The swarm of earthquakes rattled homes for months in North Central Texas, with reports of broken water pipes and cracked walls, and locals blamed the fracking boom that’s led to skyrocketing oil and gas production nationwide.
Darlia Hobbs, who lives on Eagle Mountain Lake, said more than 30 quakes hit from November to January.
“We have had way too many earthquakes out here because of the fracking and disposal wells,” she said in an interview.
While the dispute over the cause continues, leading geophysicists now say Hobbs and other residents might be right to point the finger at oil and gas activities.
“It is certainly possible, and in large part that is based on what else we’ve seen in the Fort Worth basin in terms of the rise of earthquakes since 2008,” William Ellsworth, a U.S. Geological Survey seismologist, said in an interview Thursday.
Ellsworth said the Dallas-Fort Worth region previously had just a single known earthquake, in 1950.
Since 2008, he said, there have been more than 70 big enough to feel. Those include earthquakes at Dallas/Fort Worth Airport that scientists linked to a nearby injection well.
Ellsworth briefed his colleagues on his findings Thursday at the Seismological Society of America’s annual meeting in Anchorage, Alaska.
Researchers are also investigating links between quakes in Kansas, Oklahoma, Ohio and elsewhere to oil and gas activities. USGS seismologist Art McGarr said it’s clear that deep disposal of drilling waste was responsible for at least some of the earthquakes.
“It is only a tiny fraction of the disposal wells that cause earthquakes large enough to be felt and occasionally cause damage,” McGarr said. “But there are so many wells distributed throughout much of the U.S. they still add significantly to the total seismic hazard.”
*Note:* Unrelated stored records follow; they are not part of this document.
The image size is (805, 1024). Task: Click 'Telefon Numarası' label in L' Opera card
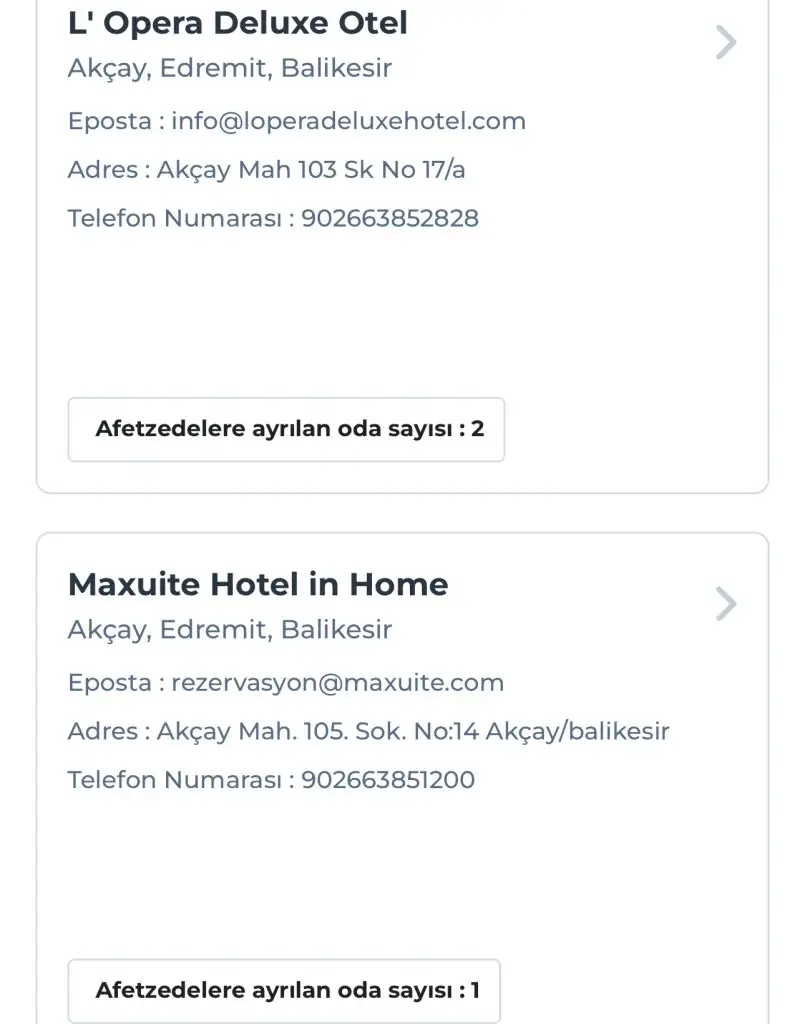pyautogui.click(x=175, y=218)
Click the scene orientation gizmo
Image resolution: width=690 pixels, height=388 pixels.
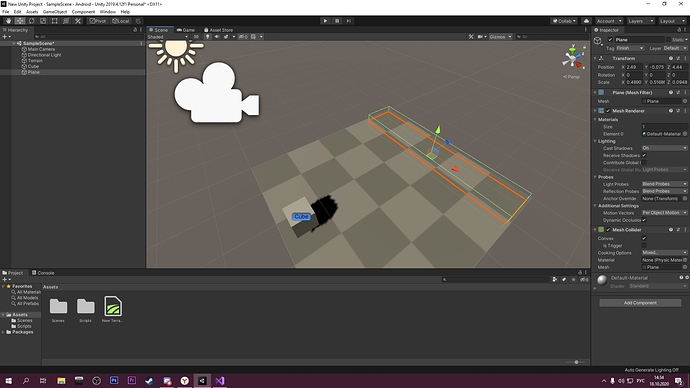click(x=573, y=58)
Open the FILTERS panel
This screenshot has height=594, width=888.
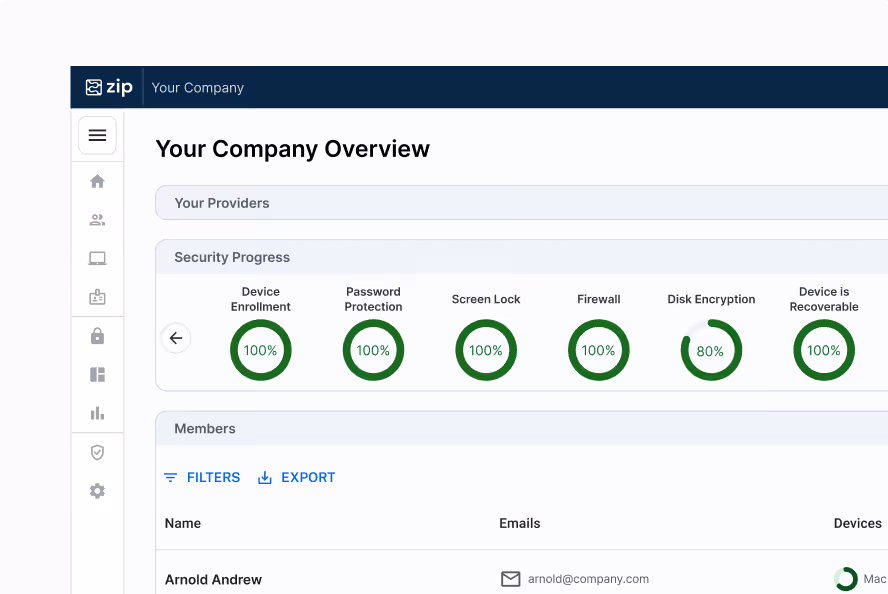201,477

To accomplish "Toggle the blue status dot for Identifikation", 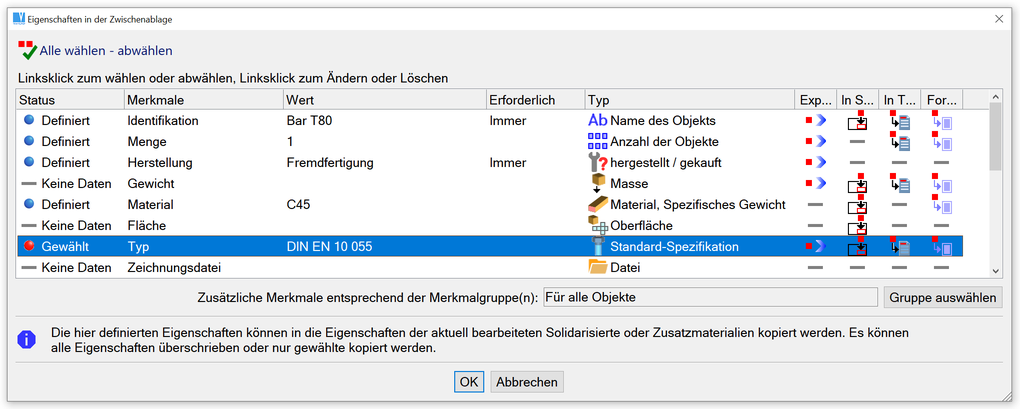I will [x=29, y=120].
While causes are under debate, it’s well-established that earthquakes have spiked along with America’s fracking boom. The USGS reports that an average of more than 100 earthquakes a year with a magnitude of 3.0 or more hit the central and eastern U.S. in the past four years.
That compares with an average of only 20 observed quakes a year from 1970 to 2000.
But the USGS considers it very rare for fracking itself to cause quakes. Far more often, the issue is quakes caused by the disposal of the wastewater into wells.
The Texas Railroad Commission is skeptical of the link between earthquakes and drilling.
“The commission bases its regulation on science and facts, and at this time staff have no information or science that warrants limits to drilling or hydraulic fracturing in Texas,” spokeswoman Gaye McElwain said in an email.
Ellsworth said that near Fort Worth, two disposal wells were close enough to the earthquakes to be responsible. He said more research is needed to determine whether they were the cause or whether the natural gas production itself in the Barnett Shale was responsible.
In their presentation Thursday, Ellsworth and his colleagues, including seismologists from Southern Methodist University, ruled out the idea that the falling level of a nearby lake might be contributing.
But he said they can’t entirely reject the possibility of other natural causes — even though earthquakes were virtually unheard-of in the region before 2008, a time frame that matches the start of the fracking boom.